* What you should do
Copy the entries word for word, from the line containing "Open the tttttest bucket link" through the line containing "(x=474, y=539)", both included. Leave the pictures out of your copy.

* Data records
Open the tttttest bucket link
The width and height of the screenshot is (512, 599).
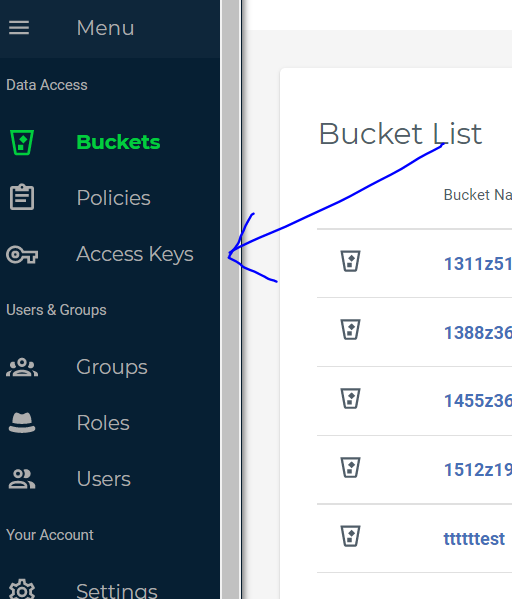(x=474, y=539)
==
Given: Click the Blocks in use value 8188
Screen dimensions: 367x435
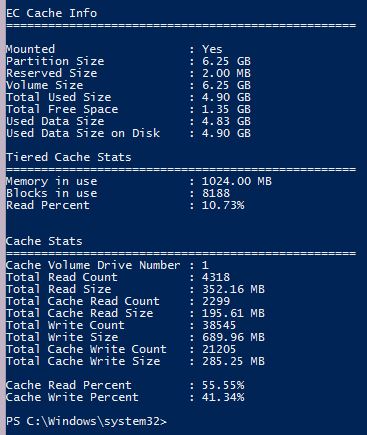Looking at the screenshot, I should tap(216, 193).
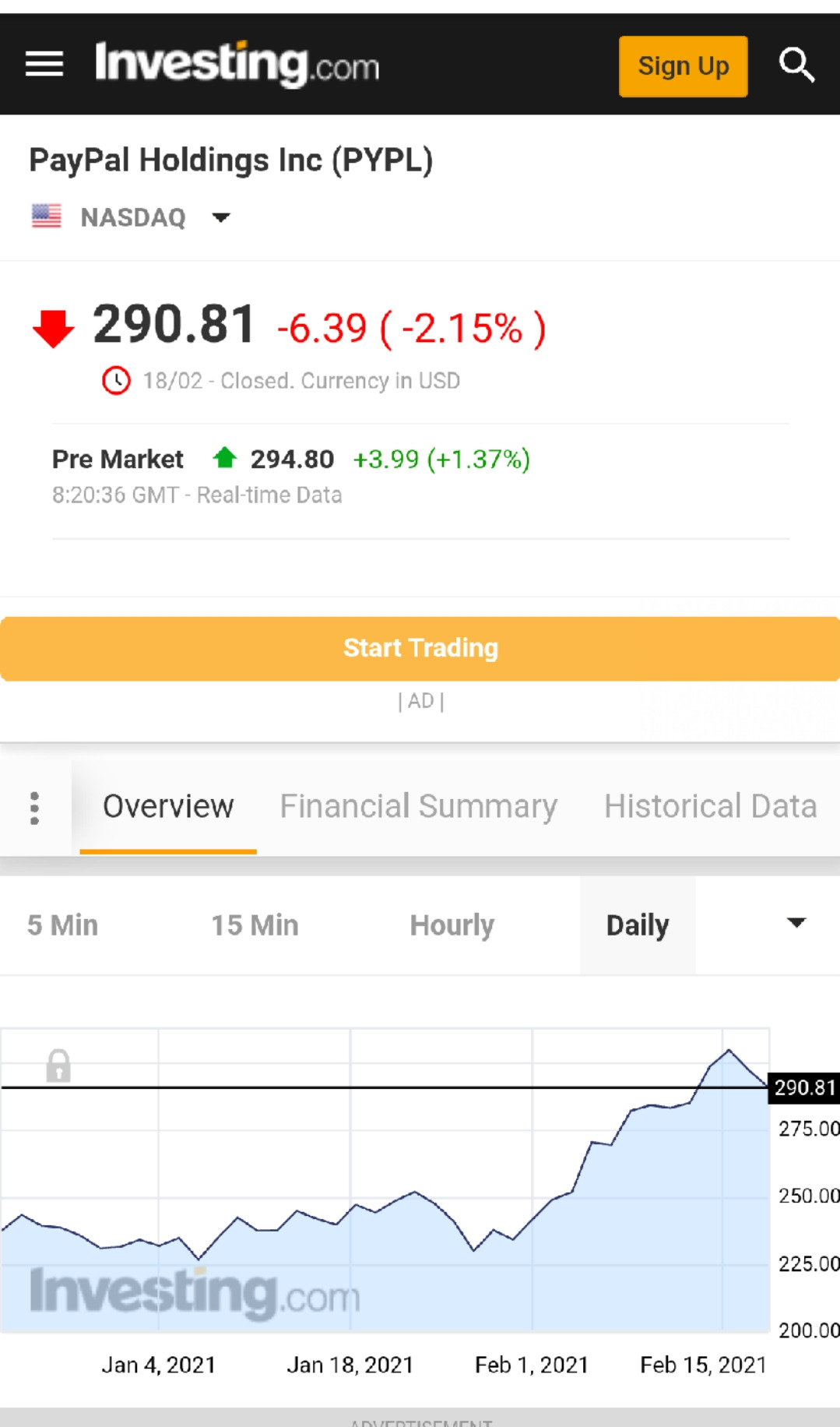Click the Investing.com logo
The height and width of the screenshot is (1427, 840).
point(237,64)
--
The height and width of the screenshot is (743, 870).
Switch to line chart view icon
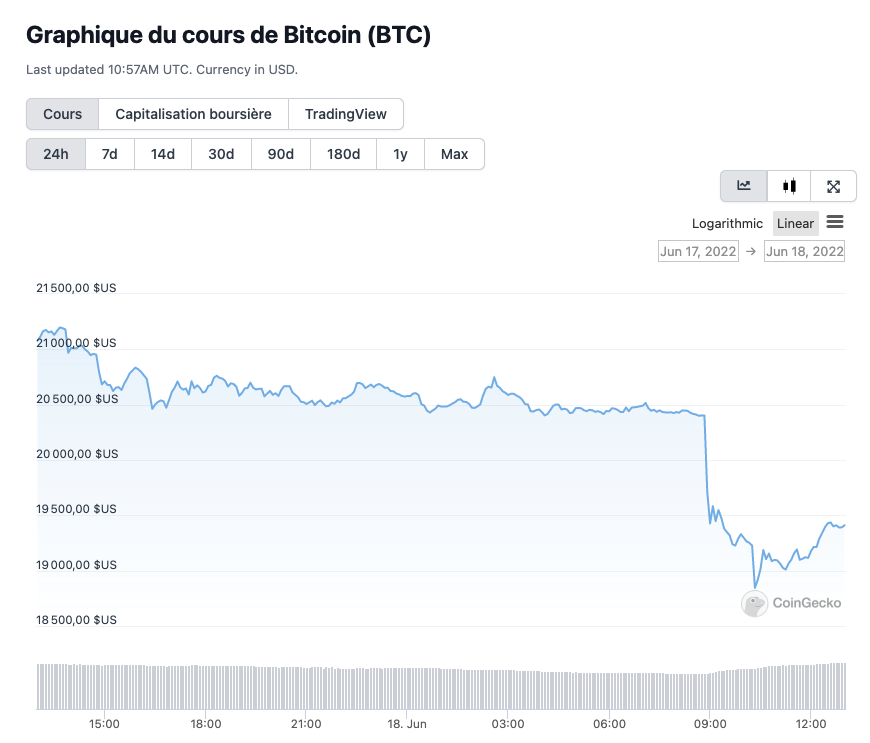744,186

* Solution to this task
Open the tttttest bucket link
The width and height of the screenshot is (512, 599).
(x=474, y=539)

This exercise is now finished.